- **Prompt**: Restrict the output to the lines below starting at the one that contains "The height and width of the screenshot is (172, 282)." and ending at the one that contains "Task: Toggle fullscreen", and restate them word for word, both ends included.

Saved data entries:
*** Begin section ***
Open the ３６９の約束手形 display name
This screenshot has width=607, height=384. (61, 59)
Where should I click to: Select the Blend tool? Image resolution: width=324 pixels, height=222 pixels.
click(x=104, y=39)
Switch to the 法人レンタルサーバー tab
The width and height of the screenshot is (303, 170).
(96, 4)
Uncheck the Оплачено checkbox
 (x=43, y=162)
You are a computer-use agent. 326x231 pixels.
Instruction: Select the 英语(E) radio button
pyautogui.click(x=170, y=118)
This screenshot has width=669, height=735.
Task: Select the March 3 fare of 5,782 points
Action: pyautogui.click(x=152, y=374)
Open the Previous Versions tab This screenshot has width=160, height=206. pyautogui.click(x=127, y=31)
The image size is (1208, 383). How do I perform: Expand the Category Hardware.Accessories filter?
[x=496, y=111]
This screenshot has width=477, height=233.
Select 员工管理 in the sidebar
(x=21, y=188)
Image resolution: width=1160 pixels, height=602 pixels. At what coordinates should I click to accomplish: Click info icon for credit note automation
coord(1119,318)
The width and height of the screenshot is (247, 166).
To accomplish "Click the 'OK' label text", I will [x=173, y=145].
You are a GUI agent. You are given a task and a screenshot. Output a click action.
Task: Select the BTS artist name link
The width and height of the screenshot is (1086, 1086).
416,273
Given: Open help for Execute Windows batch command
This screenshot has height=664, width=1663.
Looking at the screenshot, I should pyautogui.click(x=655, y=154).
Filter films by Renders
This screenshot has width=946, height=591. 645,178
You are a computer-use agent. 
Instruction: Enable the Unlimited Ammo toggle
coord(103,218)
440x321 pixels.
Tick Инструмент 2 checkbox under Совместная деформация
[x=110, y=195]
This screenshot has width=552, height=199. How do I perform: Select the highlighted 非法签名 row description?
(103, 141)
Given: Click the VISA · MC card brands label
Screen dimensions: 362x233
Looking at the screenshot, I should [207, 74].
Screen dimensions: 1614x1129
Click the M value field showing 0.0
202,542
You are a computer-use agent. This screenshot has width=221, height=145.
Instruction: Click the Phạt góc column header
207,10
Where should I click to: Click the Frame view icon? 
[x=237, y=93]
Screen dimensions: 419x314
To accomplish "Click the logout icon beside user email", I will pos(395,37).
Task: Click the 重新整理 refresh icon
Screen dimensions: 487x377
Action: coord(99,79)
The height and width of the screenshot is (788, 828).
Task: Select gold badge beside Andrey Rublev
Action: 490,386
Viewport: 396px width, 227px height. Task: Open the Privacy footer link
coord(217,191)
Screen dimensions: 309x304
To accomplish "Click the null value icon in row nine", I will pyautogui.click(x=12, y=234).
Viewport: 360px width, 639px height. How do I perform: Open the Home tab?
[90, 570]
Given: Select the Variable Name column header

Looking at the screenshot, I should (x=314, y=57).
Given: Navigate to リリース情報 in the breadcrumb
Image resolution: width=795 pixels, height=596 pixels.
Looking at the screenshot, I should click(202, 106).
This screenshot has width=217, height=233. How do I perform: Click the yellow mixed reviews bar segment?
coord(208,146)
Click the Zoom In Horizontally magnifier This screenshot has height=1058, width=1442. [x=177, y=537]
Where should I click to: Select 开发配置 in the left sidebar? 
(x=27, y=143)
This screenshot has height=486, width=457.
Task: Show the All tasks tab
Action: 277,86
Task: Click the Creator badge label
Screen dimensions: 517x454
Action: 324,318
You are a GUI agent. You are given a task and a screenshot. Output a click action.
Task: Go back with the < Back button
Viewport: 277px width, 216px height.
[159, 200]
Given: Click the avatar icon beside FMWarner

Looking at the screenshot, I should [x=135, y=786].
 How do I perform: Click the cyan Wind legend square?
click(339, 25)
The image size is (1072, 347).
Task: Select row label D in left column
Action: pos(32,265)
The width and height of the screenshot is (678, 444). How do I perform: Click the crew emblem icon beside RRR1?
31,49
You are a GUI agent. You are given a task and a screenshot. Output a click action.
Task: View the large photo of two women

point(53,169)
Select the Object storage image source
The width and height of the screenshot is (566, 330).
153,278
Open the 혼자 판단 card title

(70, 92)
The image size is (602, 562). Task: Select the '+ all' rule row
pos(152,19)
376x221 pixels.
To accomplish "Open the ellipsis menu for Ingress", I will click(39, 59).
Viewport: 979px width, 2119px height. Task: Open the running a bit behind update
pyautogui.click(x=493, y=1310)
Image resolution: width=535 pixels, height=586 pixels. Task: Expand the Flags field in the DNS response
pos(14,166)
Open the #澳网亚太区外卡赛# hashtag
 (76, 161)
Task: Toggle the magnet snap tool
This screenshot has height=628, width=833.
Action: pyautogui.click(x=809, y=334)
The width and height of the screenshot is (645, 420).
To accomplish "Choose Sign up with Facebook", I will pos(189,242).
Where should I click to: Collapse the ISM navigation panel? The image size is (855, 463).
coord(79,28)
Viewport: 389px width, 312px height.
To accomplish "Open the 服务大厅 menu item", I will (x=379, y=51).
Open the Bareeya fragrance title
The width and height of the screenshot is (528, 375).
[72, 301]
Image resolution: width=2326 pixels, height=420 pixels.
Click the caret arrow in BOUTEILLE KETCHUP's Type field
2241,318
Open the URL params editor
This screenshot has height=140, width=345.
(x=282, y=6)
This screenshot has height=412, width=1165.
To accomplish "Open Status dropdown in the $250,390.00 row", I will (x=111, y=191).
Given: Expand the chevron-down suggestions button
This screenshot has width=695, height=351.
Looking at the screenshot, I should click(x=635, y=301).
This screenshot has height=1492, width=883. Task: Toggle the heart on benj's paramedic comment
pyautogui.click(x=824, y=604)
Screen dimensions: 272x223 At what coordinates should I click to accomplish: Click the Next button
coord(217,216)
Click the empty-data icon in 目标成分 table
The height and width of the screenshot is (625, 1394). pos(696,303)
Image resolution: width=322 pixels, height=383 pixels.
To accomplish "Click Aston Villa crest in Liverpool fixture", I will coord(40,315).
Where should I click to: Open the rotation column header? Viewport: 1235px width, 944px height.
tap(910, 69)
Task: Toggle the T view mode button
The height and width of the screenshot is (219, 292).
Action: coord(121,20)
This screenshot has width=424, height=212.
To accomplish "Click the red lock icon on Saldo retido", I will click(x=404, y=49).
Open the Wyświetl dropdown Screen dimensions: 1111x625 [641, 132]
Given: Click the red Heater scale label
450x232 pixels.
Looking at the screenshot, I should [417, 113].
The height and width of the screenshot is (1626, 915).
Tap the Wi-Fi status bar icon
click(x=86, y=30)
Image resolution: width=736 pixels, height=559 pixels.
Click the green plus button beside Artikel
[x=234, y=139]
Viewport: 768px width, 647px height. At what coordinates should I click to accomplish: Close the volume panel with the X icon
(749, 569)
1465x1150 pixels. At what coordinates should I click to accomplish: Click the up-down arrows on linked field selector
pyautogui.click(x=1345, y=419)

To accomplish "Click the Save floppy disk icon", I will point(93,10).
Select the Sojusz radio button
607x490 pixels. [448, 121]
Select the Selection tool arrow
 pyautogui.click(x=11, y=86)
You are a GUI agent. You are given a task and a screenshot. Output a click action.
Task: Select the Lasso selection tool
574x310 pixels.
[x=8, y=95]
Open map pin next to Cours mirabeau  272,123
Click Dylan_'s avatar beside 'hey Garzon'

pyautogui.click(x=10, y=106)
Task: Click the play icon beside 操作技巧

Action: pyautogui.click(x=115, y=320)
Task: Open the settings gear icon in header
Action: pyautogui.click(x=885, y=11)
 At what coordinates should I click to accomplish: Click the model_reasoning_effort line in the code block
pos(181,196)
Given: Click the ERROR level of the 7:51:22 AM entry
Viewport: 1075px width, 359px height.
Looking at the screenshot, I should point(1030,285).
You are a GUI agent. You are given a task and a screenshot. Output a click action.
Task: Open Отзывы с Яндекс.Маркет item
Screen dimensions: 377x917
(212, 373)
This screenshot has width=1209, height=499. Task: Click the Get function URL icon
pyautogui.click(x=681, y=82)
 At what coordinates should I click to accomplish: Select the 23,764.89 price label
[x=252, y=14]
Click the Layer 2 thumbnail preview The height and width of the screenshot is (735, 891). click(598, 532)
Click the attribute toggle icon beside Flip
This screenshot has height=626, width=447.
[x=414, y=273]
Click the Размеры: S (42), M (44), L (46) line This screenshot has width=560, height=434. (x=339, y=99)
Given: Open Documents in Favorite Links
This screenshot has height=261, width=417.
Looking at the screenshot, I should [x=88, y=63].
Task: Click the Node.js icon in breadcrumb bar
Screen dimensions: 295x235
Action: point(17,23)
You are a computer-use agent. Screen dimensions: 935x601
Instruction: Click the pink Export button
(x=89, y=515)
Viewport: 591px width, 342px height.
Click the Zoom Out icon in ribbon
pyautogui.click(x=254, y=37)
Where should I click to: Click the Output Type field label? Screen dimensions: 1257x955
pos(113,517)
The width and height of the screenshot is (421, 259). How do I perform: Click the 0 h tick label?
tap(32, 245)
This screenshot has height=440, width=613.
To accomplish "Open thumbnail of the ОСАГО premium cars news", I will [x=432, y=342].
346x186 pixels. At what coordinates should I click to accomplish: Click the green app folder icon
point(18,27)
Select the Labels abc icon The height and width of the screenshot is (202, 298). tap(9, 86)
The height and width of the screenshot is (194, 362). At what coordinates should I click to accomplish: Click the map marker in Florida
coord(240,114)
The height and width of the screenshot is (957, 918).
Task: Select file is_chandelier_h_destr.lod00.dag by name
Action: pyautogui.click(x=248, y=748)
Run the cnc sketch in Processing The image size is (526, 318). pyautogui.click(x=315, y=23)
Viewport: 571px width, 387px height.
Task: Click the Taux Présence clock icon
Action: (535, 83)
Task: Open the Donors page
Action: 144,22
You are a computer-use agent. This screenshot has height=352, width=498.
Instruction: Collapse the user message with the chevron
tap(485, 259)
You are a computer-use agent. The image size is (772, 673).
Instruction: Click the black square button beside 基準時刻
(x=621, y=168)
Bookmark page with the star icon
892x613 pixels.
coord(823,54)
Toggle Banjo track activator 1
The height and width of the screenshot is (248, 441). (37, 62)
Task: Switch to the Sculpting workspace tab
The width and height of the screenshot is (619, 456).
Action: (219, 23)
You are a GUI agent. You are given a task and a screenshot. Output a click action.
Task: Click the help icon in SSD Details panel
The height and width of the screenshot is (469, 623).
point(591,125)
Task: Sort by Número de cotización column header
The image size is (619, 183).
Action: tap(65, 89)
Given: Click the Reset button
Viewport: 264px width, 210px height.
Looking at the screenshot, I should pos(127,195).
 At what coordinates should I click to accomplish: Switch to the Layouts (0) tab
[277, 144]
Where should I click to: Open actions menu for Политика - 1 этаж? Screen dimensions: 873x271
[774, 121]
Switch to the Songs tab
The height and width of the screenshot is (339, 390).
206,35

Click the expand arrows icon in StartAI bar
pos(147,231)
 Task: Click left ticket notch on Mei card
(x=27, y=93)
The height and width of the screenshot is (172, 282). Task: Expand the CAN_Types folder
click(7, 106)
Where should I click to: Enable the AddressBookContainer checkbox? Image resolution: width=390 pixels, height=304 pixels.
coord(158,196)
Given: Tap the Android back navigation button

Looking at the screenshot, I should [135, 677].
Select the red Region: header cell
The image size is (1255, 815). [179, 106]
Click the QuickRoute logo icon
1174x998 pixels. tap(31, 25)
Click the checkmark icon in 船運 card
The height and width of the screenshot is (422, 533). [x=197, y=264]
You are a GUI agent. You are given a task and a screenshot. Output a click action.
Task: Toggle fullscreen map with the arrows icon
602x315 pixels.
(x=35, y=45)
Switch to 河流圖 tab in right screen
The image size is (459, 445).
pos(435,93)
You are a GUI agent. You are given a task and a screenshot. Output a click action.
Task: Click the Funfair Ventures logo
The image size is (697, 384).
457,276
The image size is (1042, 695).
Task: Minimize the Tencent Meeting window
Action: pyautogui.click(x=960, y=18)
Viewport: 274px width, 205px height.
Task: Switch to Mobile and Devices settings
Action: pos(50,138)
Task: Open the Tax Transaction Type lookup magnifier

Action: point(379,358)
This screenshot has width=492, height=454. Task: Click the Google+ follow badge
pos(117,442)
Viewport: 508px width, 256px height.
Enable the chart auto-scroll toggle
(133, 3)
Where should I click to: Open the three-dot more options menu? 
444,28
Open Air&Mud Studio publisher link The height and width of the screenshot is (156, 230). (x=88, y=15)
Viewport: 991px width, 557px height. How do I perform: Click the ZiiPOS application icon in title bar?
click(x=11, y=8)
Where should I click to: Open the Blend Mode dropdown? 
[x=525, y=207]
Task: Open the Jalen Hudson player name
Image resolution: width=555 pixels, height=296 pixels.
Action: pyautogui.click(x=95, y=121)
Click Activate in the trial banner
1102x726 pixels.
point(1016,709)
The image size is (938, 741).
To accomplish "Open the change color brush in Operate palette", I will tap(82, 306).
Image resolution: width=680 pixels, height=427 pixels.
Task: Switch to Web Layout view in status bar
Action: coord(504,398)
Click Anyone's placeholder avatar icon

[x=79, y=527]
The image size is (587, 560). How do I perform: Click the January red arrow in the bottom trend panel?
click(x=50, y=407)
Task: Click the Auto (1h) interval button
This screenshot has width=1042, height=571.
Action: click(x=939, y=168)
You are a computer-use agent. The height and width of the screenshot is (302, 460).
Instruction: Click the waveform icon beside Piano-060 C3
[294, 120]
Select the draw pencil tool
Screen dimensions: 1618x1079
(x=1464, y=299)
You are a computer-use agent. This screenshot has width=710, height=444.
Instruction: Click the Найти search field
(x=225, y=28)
*** End section ***
- **Your response**:
The height and width of the screenshot is (172, 282). Task: Expand the CAN_Types folder
click(7, 106)
Where should I click to: Enable the AddressBookContainer checkbox? Image resolution: width=390 pixels, height=304 pixels.
coord(158,196)
Given: Tap the Android back navigation button

Looking at the screenshot, I should [135, 677].
Select the red Region: header cell
The image size is (1255, 815). [179, 106]
Click the QuickRoute logo icon
1174x998 pixels. tap(31, 25)
Click the checkmark icon in 船運 card
The height and width of the screenshot is (422, 533). [x=197, y=264]
You are a GUI agent. You are given a task and a screenshot. Output a click action.
Task: Toggle fullscreen map with the arrows icon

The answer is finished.